• **Document text**

* begin *

The plaintiff asserts a litany of claims against the defendants, including claims under the First, Fifth, Sixth and Fourteenth Amendments to the United States Constitution; Connecticut's public accommodation statute, Conn. Gen. Stat. § 46a-64; Connecticut's felony forgery statute, Conn. Gen. Stat. § 53a-139; Connecticut's false reporting statute, Conn. Gen. Stat. § 53a-180c; the federal misprision statute, 18 U.S.C. § 4; breach of contract; and Title II of the Americans with Disabilities Act of 1990, 42 U.S.C. § 12111 et seq. (ADA). He seeks $14,000,000 in damages and injunctive relief.

II. LEGAL STANDARD

28 U.S.C. § 1915, which governs in forma pauperis status, directs the court to review and dismiss an action under certain circumstances. Under subsection (e) a court "shall dismiss the case at any time if the court determines that . . . the action . . . (i) is frivolous or malicious; (ii) fails to state a claim upon which relief may be granted; or (iii) seeks monetary relief against a defendant who is immune from such relief." 28 U.S.C. § 1915(e)(2)(B); Neitzke v. Williams, 490 U.S. 319, 325 (1989).

* end *

• **Dataset content**

* begin *

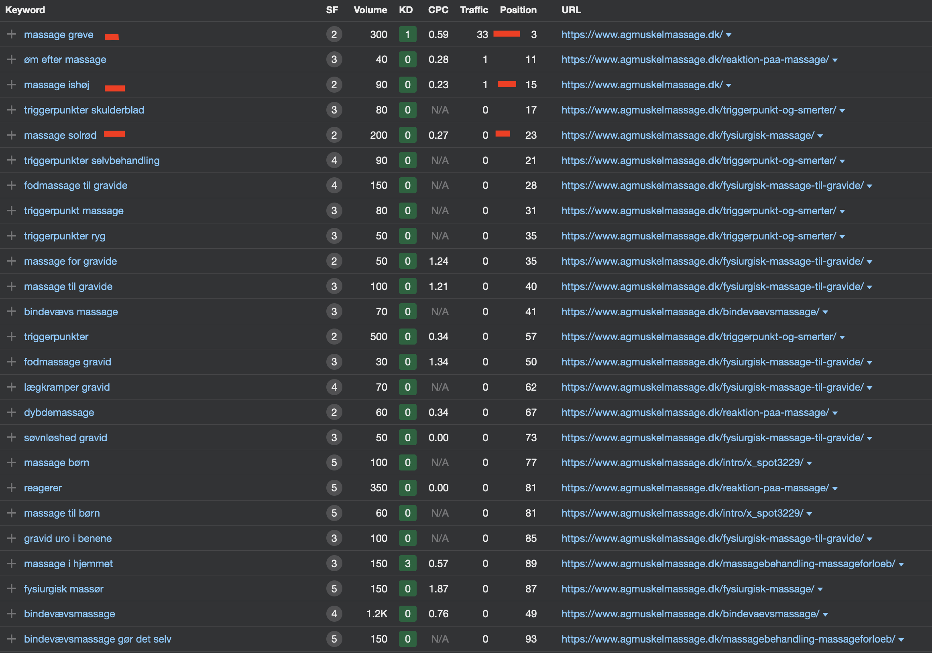Open the 'triggerpunkter selvbehandling' keyword link
This screenshot has height=653, width=932.
[x=91, y=161]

* end *

• **Exercise instructions**
Rewrite the part of the legal passage that opens with "II. LEGAL STANDARD" and closes with "319, 325 (1989).", swapping in "tribunal" wherever "court" appears.

• **Worked answer**
II. LEGAL STANDARD

28 U.S.C. § 1915, which governs in forma pauperis status, directs the tribunal to review and dismiss an action under certain circumstances. Under subsection (e) a tribunal "shall dismiss the case at any time if the tribunal determines that . . . the action . . . (i) is frivolous or malicious; (ii) fails to state a claim upon which relief may be granted; or (iii) seeks monetary relief against a defendant who is immune from such relief." 28 U.S.C. § 1915(e)(2)(B); Neitzke v. Williams, 490 U.S. 319, 325 (1989).